DATASET ROWS

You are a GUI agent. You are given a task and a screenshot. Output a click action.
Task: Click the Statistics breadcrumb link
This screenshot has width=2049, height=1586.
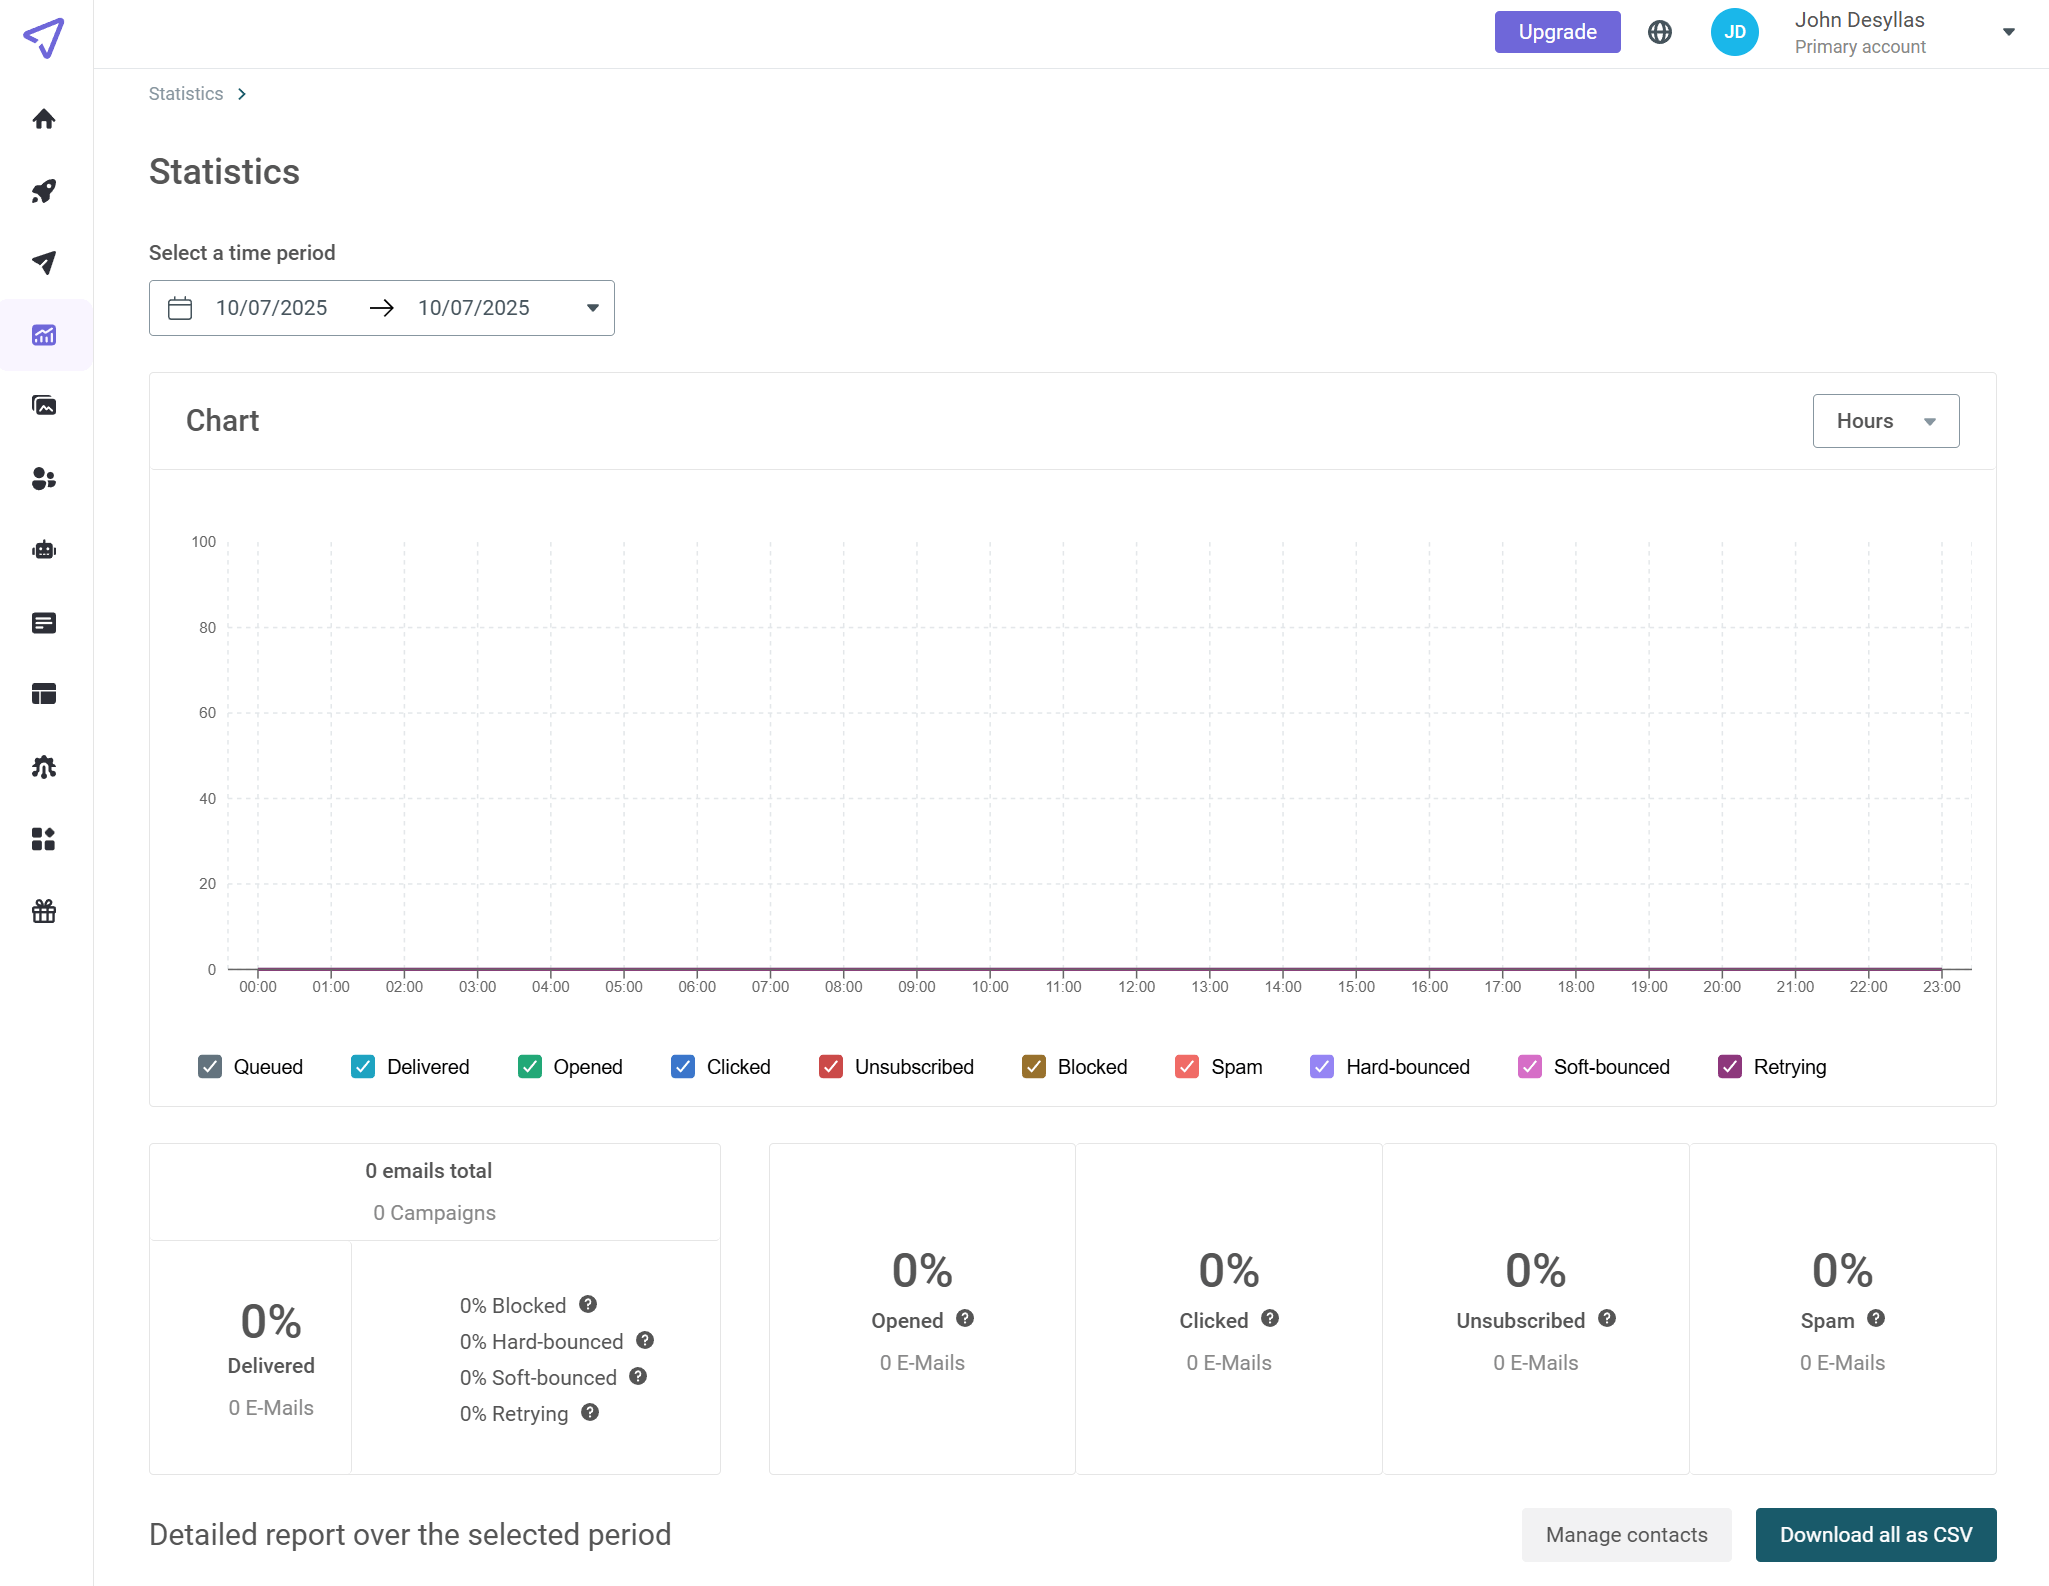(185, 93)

* * *

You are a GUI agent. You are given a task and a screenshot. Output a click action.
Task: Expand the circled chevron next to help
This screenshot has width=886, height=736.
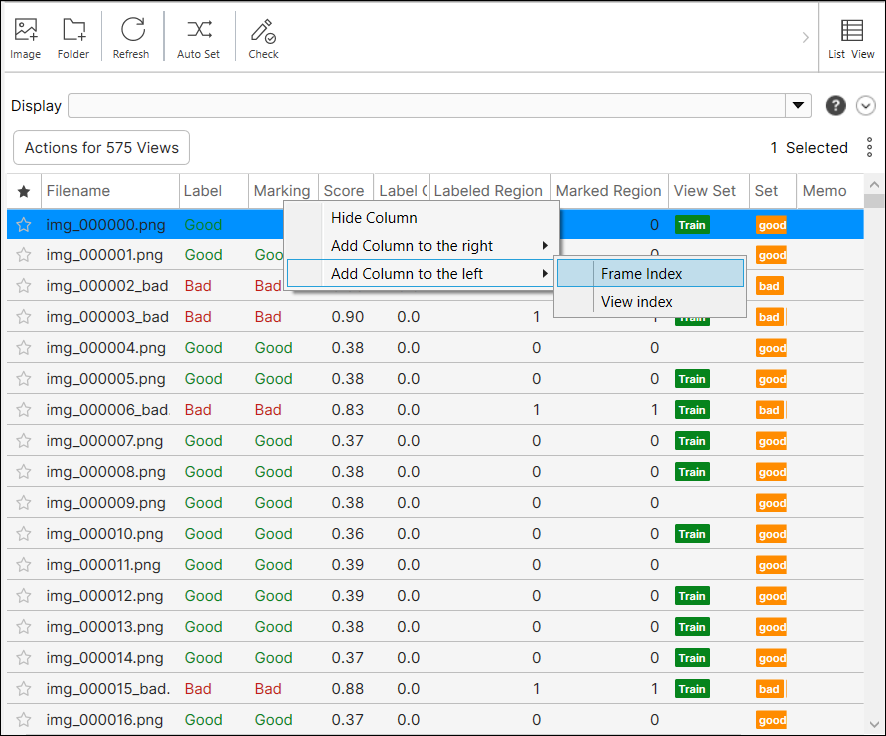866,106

TASK REQUIREMENTS
Pull out every line above that contains the string "height", treating uppercase and lowercase letters as different.

THE RESULT
This screenshot has width=2049, height=1586.
This screenshot has width=886, height=736.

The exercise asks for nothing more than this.